━━━━━ EXTRACTED DATA

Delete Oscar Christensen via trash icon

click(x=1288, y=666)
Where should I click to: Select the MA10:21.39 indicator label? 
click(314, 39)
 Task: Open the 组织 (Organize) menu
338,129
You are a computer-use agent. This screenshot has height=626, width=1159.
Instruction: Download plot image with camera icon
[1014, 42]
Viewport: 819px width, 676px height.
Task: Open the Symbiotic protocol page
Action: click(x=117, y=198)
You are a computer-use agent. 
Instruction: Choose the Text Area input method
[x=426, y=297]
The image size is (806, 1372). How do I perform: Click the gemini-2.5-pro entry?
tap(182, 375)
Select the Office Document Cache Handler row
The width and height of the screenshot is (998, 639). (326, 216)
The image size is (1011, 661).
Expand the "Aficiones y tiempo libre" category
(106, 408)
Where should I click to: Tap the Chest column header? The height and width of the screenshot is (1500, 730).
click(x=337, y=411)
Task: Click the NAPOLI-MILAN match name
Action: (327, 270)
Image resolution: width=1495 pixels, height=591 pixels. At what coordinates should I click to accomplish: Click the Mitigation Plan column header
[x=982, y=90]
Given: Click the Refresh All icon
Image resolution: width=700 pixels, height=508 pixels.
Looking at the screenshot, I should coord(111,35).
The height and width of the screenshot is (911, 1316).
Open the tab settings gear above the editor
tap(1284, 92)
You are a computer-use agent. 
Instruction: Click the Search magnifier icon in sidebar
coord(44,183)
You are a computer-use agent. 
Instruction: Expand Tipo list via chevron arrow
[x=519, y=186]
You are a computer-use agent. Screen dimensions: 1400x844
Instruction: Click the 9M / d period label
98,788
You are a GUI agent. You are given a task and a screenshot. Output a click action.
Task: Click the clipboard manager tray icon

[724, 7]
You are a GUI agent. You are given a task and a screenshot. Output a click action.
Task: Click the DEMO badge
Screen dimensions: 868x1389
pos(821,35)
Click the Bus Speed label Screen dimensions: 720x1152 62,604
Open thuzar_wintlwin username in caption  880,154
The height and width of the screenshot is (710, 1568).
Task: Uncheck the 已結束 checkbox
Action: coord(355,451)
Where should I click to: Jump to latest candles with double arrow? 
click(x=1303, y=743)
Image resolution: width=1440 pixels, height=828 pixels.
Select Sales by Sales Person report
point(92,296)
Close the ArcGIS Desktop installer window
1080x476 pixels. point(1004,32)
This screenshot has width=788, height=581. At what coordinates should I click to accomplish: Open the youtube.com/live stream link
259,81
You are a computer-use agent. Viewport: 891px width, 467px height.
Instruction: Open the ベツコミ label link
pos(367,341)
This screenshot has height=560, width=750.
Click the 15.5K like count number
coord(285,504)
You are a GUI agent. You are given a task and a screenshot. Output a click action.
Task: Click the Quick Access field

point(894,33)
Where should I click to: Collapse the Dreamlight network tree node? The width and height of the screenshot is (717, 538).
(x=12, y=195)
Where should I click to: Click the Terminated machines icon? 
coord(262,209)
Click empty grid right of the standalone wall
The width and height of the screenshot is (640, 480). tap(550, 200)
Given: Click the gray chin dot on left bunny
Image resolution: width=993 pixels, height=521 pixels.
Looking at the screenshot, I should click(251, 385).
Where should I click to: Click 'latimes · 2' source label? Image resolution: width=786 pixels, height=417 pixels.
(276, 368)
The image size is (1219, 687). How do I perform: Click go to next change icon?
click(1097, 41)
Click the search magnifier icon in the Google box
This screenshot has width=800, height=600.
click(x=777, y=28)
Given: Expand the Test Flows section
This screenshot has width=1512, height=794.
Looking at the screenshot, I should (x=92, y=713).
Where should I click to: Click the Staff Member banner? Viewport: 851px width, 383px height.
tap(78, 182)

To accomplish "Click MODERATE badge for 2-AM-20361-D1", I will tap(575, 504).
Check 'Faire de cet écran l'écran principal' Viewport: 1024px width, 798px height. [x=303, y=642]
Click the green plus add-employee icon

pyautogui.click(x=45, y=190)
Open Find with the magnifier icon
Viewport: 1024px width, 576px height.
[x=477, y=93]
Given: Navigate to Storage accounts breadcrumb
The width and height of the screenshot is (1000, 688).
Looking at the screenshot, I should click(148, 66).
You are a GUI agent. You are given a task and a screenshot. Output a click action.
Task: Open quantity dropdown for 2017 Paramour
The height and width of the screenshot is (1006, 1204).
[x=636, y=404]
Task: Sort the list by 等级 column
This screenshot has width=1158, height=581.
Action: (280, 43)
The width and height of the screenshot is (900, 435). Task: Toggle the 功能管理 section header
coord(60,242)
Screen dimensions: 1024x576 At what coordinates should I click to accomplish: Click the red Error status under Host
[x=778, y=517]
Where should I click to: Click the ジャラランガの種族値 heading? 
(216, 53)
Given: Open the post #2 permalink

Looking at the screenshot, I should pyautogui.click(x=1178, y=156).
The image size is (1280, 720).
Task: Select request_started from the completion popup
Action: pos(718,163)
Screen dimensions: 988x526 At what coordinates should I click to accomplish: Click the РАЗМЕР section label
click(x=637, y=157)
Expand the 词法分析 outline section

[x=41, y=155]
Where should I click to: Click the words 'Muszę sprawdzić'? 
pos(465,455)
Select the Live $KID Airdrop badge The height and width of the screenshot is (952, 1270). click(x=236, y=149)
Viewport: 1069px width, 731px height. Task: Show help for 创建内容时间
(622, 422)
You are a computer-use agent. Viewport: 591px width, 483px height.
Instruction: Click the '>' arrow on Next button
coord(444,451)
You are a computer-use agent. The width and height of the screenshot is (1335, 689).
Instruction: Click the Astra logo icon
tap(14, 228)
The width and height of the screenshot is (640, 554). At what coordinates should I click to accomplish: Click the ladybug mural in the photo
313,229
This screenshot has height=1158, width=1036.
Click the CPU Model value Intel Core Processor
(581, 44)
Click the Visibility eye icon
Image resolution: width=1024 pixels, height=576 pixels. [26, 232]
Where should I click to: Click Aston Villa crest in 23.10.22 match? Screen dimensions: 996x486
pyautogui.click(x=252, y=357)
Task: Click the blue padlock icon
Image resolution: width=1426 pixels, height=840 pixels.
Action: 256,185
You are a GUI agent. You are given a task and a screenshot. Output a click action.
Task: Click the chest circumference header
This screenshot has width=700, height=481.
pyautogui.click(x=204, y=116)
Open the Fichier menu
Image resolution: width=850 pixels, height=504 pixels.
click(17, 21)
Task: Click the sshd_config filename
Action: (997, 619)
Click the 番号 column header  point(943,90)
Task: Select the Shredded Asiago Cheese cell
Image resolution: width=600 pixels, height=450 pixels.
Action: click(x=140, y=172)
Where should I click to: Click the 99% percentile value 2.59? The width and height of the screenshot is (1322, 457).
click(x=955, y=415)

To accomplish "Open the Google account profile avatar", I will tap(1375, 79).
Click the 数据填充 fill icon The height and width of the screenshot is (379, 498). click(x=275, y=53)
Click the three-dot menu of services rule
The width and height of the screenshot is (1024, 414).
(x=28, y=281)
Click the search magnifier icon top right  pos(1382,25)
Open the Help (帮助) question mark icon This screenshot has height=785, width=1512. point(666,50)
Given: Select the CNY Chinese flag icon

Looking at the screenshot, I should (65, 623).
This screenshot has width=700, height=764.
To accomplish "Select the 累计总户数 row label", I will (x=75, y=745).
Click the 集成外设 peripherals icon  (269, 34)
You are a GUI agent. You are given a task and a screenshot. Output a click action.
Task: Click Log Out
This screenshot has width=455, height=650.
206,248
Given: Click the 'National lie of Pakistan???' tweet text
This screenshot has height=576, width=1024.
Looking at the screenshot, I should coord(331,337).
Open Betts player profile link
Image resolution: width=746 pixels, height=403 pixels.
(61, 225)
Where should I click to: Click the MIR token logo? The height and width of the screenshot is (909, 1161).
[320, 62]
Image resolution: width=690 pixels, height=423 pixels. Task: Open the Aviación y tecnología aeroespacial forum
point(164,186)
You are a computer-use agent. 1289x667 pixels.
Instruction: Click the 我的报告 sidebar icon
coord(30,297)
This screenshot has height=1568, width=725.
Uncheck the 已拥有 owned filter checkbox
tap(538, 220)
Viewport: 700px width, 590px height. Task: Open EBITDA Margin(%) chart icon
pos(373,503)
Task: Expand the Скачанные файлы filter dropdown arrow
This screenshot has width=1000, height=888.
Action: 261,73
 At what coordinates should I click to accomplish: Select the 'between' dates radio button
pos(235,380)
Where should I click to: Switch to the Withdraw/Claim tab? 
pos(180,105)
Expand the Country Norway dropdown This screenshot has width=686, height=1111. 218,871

━━━━━━━━━━

> **WHAT TO PRODUCE**:
From the line with "You are a computer-use agent. 1289x667" through the last line of the records, set down every line exactly as written and leave out all others.

> **EXERCISE SOLUTION**:
You are a computer-use agent. 1289x667 pixels.
Instruction: Click the 我的报告 sidebar icon
coord(30,297)
This screenshot has height=1568, width=725.
Uncheck the 已拥有 owned filter checkbox
tap(538, 220)
Viewport: 700px width, 590px height. Task: Open EBITDA Margin(%) chart icon
pos(373,503)
Task: Expand the Скачанные файлы filter dropdown arrow
This screenshot has width=1000, height=888.
Action: 261,73
 At what coordinates should I click to accomplish: Select the 'between' dates radio button
pos(235,380)
Where should I click to: Switch to the Withdraw/Claim tab? 
pos(180,105)
Expand the Country Norway dropdown This screenshot has width=686, height=1111. 218,871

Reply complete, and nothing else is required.